Enésima variación de lo que se conoció siempre por chico-encuentra-chica / chico-pierde-chica / chico-recupera-chica, argumento propio del noventa por cien de las comedias que en el mundo han sido. Ahora la cosa puede ser chico-encuentra-chico (y, con menor frecuencia, chica-encuentra-chica), y llevo tiempo preguntándome si esta novedad hace que nos resulten novedosas (esto no es una redundancia, es un homenaje al inefable José Blanco) tramas que, en versión heterosexual, nos parecerían trilladísimas. Y me sigo haciendo la pregunta, porque no conozco la respuesta. Aunque quizá la respuesta sea intrascendente: si nos parece novedoso, ¿qué más dará el motivo? Los críticos somos así, nos encanta establecer relaciones de causa-efecto para asignar las etiquetas correctas a todo lo que se mueve. Por supuesto, usar una trama trillada no es un demérito. Tendríamos que tirar a la basura la mitad de los clásicos, y me quedo corto. Clua demuestra que sabe jugar con las convenciones del género y tiene una escritura hábil, que divierte, provoca la risa y mantiene el interés. Ha sabido sacar partido de esta novedad de lo gay incidiendo en ella. La acción se detiene unas cuantas veces para que los personajes expliquen al público heterosexual presente algunas particularidades de su subcultura, necesarias para la correcta comprensión de la trama: aplicaciones de ligoteo, drogas relacionadas con el sexo… Grandísimo acierto. Hay determinado público que adora que le cuenten estas cosas: añaden una dosis, moderada e inocente, de morbillo y abonan el citado tópico de la divertidísima vida loca. Se revela -sigo hablando de Clua- como un autor muy versátil: poco tiene que ver este juguete de diversión intrascendente con, por ejemplo, Invasión, que La Joven Compañía montó el año pasado (estrenan esta semana espectáculo nuevo: Hey boy, hey girl, a ver si puedo organizarme para verla).

Los intérpretes parecen haber sido encargados a fábrica para el papel. Entiéndanme bien: esto es una boutade y debe ser leída como un elogio. O sea, algo así como: los intérpretes se amoldan como un guante a los personajes. Perdonen que me ponga así de explicito, no quiero minusvalorar a mis lectores, pero después de que una amable comentarista de la ya citada crítica del Tenorio pensara que cuando digo “chica embarazada” creo que está embarazada de verdad, tengo un punto de estrés postraumático. Ahora que lo pienso, igual la misma comentarista piensa ahora que yo estoy convencido de que los heteros tienen barriga y los gays no, etcétera. Por si acaso: tópicos, son tópicos.

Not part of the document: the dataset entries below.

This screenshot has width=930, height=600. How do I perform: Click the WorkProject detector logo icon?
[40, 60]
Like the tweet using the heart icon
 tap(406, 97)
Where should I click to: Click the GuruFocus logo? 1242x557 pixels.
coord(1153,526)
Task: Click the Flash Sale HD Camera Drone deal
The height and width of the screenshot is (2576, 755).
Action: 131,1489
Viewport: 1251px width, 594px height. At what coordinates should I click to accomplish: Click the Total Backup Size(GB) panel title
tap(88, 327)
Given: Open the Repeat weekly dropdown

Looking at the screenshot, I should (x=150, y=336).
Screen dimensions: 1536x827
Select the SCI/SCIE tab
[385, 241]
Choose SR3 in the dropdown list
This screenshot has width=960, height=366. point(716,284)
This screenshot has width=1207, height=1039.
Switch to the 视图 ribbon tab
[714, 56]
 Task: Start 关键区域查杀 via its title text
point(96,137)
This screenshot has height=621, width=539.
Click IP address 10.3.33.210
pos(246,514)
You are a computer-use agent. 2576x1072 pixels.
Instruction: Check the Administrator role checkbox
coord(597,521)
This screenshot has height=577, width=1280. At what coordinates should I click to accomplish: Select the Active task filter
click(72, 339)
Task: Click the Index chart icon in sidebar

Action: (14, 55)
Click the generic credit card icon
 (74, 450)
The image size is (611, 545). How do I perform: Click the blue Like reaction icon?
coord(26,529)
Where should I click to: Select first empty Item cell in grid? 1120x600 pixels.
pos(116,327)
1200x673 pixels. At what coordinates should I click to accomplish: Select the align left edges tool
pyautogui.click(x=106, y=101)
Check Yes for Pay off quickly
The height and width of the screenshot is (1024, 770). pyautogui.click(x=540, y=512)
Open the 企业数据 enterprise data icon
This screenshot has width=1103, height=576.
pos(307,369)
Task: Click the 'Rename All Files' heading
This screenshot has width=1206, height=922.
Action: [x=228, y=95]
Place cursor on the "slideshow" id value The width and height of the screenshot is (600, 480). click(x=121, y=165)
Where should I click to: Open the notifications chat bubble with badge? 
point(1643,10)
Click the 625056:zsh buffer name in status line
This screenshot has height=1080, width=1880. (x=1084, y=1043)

Regresemos: encargados para el papel. El esquema es el de extraña pareja: uno monísimo, carne de gimnasio, frivolón, dicharachero; el otro de físico normalito, de carácter formalito e intelectual. A Ramón Pujol lo conocía por un breve papel en la gran Tierra de nadie de Albertí, y nada mejor para juzgar a un actor que verlo en dos cosas tan dispares. Este chico es muy bueno. Era allí un extraño macarra en un extraño contexto, y calca aquí un tipo humano de simpaticote realmente existente. Abusa quizá un pelín de una cadencia muy catalana, muy pijorrotona, muy mariquita, aunque es verdad que es también una cadencia realmente existente en el mencionado tipo humano. No es un tic del actor –ni rastro en Tierra de nadie-, es una decisión de interpretación. Puedo equivocarme yo, porque es cierto que se trata de un rasgo coherente y que, si me apuran, presta cierto encanto bobalicón al personaje, pero creo que quedaría mejor recortándolo un poco. A Aitor Merino sólo lo he visto esta vez, y da muy bien un personaje bastante más joven que su edad real, cosa en la que uno está siempre a centímetros del ridículo y de la que sale perfectamente airoso.

En pocas palabras, Smiley es un modo de pasar un rato excelente. Una comedieta divertida y tierna que cumple todo lo que su publicidad promete. Así le va de bien.